Stored items:
----

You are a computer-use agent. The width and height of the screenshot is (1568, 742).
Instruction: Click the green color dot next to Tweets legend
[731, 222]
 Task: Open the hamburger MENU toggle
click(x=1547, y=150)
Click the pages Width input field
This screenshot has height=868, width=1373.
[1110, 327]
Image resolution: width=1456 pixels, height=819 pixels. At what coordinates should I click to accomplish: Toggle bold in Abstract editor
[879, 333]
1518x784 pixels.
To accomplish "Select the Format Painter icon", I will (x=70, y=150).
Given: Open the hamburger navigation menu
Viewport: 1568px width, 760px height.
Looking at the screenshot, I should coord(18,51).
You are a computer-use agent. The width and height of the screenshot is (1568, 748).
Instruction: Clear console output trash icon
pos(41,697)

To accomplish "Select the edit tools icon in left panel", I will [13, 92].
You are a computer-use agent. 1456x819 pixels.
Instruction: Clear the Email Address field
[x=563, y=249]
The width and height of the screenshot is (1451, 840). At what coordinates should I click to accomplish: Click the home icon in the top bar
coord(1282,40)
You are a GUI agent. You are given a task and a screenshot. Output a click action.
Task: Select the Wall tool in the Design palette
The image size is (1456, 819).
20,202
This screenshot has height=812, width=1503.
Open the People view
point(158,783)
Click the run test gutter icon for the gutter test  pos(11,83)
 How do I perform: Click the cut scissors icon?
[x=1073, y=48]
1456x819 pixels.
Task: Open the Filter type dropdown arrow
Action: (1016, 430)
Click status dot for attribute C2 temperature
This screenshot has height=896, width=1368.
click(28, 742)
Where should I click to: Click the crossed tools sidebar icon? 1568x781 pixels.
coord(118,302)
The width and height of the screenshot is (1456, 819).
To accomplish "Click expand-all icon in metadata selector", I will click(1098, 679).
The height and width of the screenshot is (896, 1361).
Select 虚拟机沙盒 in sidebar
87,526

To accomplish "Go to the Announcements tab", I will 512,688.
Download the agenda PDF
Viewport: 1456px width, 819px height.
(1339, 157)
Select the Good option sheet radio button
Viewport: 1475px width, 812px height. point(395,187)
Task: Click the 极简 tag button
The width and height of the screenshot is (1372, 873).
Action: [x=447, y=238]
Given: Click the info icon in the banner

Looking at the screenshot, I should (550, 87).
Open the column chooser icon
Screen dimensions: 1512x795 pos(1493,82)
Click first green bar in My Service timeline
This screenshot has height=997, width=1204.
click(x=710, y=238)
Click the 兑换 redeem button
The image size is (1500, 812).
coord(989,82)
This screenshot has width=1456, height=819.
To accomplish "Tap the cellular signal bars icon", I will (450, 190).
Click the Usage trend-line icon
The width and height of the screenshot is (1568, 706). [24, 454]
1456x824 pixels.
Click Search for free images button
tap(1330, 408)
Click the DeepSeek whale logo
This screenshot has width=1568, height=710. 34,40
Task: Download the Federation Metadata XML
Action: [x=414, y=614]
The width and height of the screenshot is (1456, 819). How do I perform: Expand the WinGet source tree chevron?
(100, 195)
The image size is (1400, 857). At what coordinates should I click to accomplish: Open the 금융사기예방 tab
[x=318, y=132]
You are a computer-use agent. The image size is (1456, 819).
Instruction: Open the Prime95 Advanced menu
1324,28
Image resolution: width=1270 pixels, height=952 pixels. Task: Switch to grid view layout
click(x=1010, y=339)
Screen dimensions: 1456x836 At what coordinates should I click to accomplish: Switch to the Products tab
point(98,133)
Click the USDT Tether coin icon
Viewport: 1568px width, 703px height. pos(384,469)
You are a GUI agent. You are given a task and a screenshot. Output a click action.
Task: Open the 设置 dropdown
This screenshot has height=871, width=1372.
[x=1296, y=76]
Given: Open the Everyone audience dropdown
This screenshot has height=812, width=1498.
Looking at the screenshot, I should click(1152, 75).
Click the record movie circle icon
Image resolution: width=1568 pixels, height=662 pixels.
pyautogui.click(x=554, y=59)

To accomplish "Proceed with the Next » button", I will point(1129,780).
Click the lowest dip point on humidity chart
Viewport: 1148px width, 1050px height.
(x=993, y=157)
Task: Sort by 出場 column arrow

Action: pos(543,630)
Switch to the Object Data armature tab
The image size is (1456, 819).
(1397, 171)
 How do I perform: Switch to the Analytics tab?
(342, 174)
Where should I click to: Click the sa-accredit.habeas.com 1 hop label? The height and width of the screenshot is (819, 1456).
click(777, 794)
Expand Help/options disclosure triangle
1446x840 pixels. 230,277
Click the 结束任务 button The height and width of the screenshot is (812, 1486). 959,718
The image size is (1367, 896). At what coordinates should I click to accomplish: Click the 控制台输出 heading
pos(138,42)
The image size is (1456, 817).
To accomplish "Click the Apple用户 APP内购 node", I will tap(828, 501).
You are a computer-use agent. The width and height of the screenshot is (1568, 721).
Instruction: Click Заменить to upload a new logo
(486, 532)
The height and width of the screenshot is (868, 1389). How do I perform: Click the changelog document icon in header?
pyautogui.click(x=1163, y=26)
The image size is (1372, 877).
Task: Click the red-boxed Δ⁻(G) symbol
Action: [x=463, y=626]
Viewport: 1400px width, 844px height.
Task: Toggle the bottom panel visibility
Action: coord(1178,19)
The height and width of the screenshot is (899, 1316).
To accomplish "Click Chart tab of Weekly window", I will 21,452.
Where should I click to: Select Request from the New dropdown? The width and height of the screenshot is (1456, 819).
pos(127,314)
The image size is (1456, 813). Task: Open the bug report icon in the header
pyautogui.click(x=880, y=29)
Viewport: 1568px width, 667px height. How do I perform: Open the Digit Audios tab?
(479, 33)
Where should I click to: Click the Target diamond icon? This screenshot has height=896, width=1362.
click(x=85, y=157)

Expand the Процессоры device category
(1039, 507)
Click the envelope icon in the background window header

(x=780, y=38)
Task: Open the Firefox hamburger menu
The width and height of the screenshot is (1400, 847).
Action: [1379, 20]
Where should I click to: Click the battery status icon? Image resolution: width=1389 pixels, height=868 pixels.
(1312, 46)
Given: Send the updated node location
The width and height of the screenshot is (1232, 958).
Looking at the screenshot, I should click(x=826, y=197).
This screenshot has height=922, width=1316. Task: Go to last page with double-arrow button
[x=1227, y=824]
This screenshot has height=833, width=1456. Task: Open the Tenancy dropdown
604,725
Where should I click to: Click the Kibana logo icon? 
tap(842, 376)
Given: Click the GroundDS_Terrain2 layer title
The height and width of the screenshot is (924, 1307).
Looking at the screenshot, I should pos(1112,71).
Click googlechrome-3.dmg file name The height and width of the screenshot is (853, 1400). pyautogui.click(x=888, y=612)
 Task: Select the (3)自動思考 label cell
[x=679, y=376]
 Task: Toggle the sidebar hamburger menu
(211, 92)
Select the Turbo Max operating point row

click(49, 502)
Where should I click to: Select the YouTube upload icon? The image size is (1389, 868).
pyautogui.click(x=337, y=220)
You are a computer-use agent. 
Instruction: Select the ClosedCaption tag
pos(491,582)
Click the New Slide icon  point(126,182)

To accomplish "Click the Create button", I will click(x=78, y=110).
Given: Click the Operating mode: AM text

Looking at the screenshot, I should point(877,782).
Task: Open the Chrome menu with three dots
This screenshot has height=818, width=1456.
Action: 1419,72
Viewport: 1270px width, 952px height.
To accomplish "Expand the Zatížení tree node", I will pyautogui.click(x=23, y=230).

----

The problem:
Each of the lines from the one that contains "Task: Toggle the sidebar hamburger menu" through the last line of the data needs to be repeated exactly, with no others.

Final answer:
 Task: Toggle the sidebar hamburger menu
(211, 92)
Select the Turbo Max operating point row

click(49, 502)
Where should I click to: Select the YouTube upload icon? The image size is (1389, 868).
pyautogui.click(x=337, y=220)
You are a computer-use agent. 
Instruction: Select the ClosedCaption tag
pos(491,582)
Click the New Slide icon  point(126,182)

To accomplish "Click the Create button", I will click(x=78, y=110).
Given: Click the Operating mode: AM text

Looking at the screenshot, I should point(877,782).
Task: Open the Chrome menu with three dots
This screenshot has height=818, width=1456.
Action: 1419,72
Viewport: 1270px width, 952px height.
To accomplish "Expand the Zatížení tree node", I will pyautogui.click(x=23, y=230).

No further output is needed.